- _What the task asks_:
Print the line that has "Instruction: Play Ireland's" in it, then every remaining line of the data, exactly and without anything extra.

- _Study material_:
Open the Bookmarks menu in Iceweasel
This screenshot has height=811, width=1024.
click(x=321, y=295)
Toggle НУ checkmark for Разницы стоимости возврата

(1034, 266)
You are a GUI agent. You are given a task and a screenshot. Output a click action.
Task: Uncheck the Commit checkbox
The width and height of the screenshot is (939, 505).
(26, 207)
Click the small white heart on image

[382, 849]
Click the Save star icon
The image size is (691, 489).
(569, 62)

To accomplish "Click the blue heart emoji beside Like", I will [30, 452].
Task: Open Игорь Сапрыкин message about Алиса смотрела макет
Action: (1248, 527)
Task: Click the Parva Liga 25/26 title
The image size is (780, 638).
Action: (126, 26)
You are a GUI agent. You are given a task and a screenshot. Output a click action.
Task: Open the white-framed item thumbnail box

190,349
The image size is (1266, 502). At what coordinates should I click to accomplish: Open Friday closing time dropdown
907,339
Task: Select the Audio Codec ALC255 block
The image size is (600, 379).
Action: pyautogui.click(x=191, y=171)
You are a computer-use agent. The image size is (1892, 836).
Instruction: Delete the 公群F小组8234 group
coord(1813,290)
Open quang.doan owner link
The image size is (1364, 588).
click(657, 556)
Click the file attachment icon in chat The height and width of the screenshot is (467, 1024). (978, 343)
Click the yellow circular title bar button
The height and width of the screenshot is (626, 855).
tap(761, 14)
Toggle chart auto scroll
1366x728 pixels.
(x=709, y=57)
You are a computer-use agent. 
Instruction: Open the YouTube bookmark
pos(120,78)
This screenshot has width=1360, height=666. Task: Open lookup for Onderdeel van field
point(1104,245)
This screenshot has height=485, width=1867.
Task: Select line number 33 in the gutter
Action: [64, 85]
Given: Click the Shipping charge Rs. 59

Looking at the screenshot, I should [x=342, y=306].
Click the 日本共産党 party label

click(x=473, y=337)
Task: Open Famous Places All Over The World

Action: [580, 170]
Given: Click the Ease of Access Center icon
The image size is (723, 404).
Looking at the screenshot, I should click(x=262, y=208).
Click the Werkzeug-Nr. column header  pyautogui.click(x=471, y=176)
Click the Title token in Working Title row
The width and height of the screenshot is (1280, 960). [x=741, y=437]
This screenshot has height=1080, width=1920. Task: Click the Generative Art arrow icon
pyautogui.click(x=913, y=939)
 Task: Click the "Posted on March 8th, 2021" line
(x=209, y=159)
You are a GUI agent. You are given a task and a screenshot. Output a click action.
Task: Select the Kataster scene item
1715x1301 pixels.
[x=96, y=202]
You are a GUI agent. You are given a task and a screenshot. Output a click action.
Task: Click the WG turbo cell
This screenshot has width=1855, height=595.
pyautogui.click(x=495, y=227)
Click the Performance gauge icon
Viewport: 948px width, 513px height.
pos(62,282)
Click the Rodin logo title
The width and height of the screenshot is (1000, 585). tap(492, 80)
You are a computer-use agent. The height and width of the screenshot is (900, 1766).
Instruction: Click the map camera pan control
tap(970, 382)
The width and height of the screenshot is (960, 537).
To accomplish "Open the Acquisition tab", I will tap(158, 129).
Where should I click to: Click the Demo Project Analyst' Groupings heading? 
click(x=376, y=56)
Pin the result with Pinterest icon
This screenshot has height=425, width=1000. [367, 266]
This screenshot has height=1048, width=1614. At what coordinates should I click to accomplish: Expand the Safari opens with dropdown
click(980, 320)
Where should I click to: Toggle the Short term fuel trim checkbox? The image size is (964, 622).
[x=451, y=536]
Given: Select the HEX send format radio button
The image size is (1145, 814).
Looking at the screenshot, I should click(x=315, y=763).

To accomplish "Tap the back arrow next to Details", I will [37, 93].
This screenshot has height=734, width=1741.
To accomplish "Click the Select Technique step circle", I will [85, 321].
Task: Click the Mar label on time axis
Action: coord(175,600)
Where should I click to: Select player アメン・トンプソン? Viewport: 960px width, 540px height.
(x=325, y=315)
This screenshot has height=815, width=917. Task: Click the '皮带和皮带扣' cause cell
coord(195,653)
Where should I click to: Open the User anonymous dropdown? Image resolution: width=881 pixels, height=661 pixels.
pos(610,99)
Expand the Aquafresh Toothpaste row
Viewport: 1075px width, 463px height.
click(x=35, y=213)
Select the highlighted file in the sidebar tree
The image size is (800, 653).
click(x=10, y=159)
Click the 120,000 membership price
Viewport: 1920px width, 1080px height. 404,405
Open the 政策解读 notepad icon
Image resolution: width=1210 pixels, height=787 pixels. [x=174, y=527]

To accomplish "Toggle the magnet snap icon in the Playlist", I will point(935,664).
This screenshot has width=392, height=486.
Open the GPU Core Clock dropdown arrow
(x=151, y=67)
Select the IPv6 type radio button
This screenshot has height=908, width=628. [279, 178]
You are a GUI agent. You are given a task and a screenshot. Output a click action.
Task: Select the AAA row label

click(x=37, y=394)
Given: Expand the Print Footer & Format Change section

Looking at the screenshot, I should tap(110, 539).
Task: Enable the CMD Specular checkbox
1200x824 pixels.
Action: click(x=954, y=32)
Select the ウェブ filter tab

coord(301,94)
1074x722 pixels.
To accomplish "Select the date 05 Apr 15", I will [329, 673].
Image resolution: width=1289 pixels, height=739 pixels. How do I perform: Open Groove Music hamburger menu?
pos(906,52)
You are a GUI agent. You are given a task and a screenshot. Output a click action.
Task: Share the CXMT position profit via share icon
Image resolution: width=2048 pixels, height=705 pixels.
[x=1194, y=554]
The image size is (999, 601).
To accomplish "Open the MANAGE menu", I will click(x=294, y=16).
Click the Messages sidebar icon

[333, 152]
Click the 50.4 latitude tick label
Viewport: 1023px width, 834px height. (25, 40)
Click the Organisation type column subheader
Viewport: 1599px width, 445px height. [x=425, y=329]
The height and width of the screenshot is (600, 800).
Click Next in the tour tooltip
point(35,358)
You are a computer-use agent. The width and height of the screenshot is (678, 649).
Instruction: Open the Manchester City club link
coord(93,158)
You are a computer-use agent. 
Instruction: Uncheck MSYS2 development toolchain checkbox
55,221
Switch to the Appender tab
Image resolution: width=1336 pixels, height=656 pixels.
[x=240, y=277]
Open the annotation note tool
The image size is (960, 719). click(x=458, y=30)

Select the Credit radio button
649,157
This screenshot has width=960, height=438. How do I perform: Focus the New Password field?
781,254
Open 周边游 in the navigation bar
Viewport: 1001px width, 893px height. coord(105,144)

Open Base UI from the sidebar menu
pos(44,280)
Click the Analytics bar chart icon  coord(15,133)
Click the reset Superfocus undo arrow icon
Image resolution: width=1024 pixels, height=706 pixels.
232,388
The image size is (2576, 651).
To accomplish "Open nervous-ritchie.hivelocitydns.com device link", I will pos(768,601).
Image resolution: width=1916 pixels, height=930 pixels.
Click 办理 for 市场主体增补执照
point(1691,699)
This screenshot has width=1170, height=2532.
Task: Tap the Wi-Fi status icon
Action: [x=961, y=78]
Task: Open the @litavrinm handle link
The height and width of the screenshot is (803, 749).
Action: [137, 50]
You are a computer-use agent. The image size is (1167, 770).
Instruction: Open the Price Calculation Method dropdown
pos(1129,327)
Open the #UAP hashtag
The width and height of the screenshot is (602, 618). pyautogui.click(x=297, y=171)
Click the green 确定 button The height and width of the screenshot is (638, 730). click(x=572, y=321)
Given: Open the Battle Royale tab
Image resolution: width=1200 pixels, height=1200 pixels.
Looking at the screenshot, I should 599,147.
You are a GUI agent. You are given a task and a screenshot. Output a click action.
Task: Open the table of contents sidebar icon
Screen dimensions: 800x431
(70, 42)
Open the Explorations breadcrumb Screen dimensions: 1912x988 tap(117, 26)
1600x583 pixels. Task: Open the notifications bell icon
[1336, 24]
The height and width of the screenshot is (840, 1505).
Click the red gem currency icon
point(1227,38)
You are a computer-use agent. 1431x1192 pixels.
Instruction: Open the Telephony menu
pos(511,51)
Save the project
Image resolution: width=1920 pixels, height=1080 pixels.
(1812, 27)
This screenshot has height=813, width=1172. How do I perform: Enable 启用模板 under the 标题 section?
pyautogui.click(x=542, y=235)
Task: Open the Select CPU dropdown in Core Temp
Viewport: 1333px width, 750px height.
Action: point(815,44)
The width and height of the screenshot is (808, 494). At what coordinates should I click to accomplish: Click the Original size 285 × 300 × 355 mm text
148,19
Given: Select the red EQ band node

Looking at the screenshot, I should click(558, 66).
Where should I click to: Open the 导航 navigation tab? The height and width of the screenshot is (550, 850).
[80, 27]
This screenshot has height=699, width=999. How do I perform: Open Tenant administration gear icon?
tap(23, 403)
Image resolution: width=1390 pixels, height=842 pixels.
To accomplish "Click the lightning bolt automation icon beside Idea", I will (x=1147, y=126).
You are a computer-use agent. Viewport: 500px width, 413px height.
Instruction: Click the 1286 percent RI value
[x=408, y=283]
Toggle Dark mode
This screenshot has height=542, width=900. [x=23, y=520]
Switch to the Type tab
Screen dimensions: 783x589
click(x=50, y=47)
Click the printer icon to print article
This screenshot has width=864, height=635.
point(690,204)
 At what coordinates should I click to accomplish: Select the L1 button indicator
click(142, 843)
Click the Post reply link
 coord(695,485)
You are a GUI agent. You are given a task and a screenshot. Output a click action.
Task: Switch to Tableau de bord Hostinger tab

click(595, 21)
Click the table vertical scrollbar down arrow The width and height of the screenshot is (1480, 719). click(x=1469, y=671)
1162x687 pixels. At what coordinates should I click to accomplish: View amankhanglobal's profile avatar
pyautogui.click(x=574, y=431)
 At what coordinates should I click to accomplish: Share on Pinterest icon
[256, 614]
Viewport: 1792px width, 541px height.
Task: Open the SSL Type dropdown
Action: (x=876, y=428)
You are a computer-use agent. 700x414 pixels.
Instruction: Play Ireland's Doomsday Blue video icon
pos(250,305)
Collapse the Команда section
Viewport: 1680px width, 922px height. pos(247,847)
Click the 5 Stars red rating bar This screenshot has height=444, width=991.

- _Task solution_:
Instruction: Play Ireland's Doomsday Blue video icon
pos(250,305)
Collapse the Команда section
Viewport: 1680px width, 922px height. pos(247,847)
Click the 5 Stars red rating bar This screenshot has height=444, width=991.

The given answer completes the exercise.